レ級に蹂躙されたいだけの人生だった。
かゆい うま
「……工廠です」
「コウショウ?」
「ええ、それが私の名前です。よろしくお願いします。では自己紹介も終わったので帰りますね」
「ダメ」
レ級の手が乗せられた右肩から、こう、なんというか木の枝が軋むような音が……人の身体が出してはいけない音が聞こえてくる。
話を強引にそらし、戦闘に突入しそうな空気をうやむやにするという作戦はあえなく御破算。
チィッ! と今度は相手に聞こえる様に、露骨に舌打ちをする。レ級はそんな失礼極まりない行為もどこ吹く風。
「仕方ないなア……じゃあ、ボクが満足するまで遊んでくれたラ、他の奴らを沈めるのは止めるヨ」
よっぽど俺が嫌そうな顔をしていた為だろうか――相手は一つの
レ級の表情は、言う事を聞かない姉妹をたしなめるような、どこか年上の威厳を感じさせる――いや、違うか。これはいわゆるドヤ顔というやつに分類される表情だ。

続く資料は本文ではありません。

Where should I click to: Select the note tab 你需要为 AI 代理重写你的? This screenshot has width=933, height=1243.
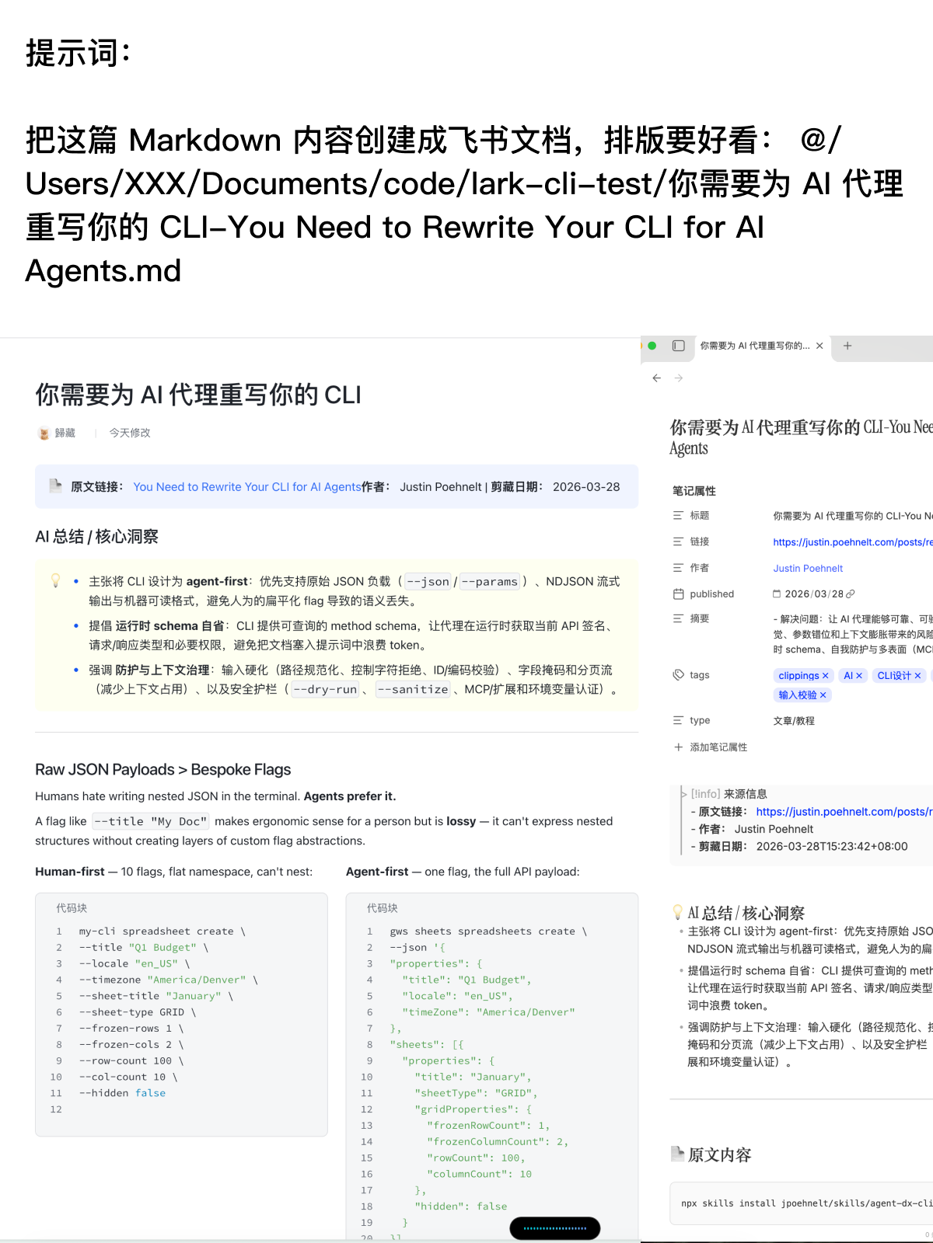(754, 346)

こちらのお願いを聞く代わりに、自分と遊べ。レ級の条件はひどくシンプルなもの。わかりやすいが、ろくでもない。
こちらが断る事は100%ないという圧倒的優位な状況から繰り出されるにもかかわらず、こちらの意見も尊重するという姿勢を見せることにより、懐の深さをアピールするという高等テク。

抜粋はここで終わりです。